A meravigliare di più è l’apertura del film, in cui il regista si prende la briga di fare il punto sulla vita di Tyler, facendo di tutto per restituire il qui e ora del protagonista, impegnato a confermare le aspettative famigliari e dunque a primeggiare tanto nel privato (attraverso la relazione con una delle ragazze più carine della scuola) che nel pubblico, militando nella squadra di wrestling di cui Tyler e atleta di punta. Affastellate da un montaggio intenzionato a non perdere nulla delle giornate del ragazzo, le sequenze in questione regalano allo spettatore il ritratto di una società basata sul l’apparenza e sull’affermazione personale. In tal senso la bulimia della visione trova corrispondenza nella volontà di mettere lo spettatore nella condizione di vivere la dimensione "consumistica" del protagonista: dunque, di approcciarsi alle sequenze in questione senza avere la possibilità di approfondirle ma al contrario di viverle in superficie, apprezzandone la bellezza estetica, il virtuosismo tecnico (fatto di una serie ravvicinata di piani sequenza) e la continua spinta in avanti (segno che più di altri definisce l’importanza della performance), aiutata dal ritmo del montaggio come pure dai decibel della colonna musicale (opera di due campioni quali Trent Reznor e Atticus Ross).

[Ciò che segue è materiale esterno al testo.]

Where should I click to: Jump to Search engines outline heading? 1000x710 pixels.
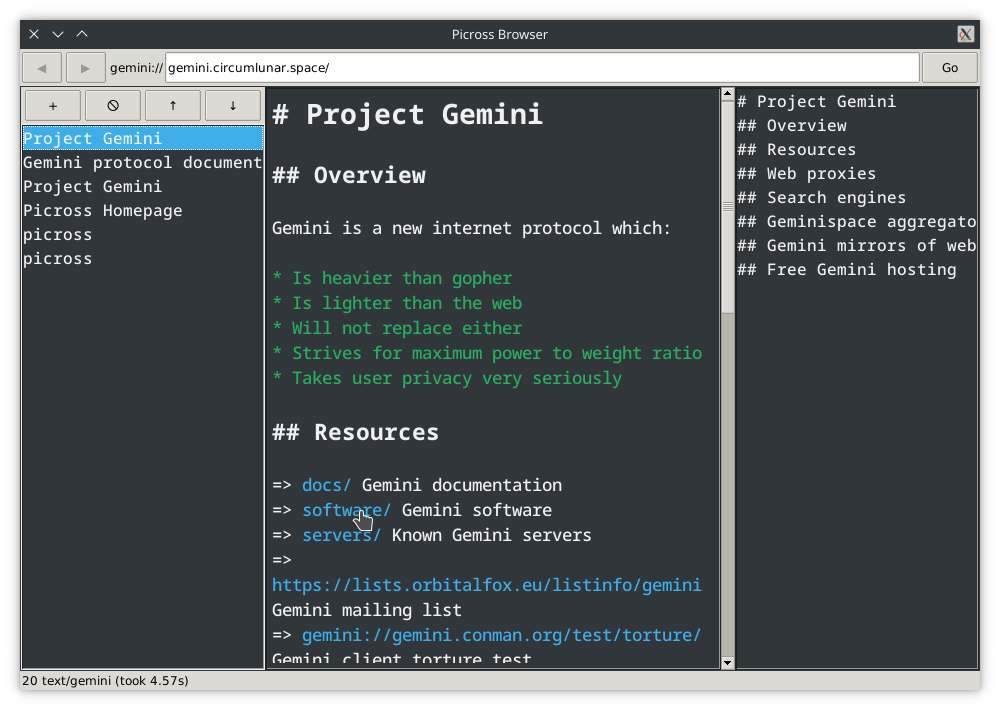tap(836, 198)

"Waves" però si supera quando, alla prima parte del film, quella occupata dalle vicende di Tyler, ne fa subentrare una seconda in cui a diventare protagonista è la sorella del ragazzo che in qualche modo di sente responsabile per non aver impedito al fratello di compiere il folle gesto. Avendo a che fare con il carattere introverso e con il senso di colpa di Emily il film cambia forma, diventando all’opposto introspettivo e meditato, quasi fenomenologico nel rappresentare il doloroso percorso di ricostruzione del sodalizio famigliare. Testimonianza, questa, di un apparato estetico visuale mai fine a se stesso ma organico alla storia e al carattere dei personaggi, dei quali assorbe e poi raffigura umori e stati d’animo. Se i rimandi possibili del Korine di "Spring Breakers - Una vacanza da sballo" (nella prima sezione) e dello stesso Jenkins (nella seconda), rimane il fatto che il cinema di Shults dimostra di essere mai uguale e in continua evoluzione se non fosse per il nucleo centrale della sua poetica che, a fronte della varietà dei generi fin qui affrontati (il drammatico "Krishna", l’orrorifico e sottovalutato "It Comes at Night"), mantiene costante l'attenzione rispetto alle "onde" anomale che minano l’unità della famiglia americana. Presentato con successo al Festival di Toronto e prima ancora a quello di Telluride, "Waves" è stato selezionato dalla Festa del cinema di Roma. Se ci fosse un premio il film di Shults sarebbe tra i candidati alla vittoria finale.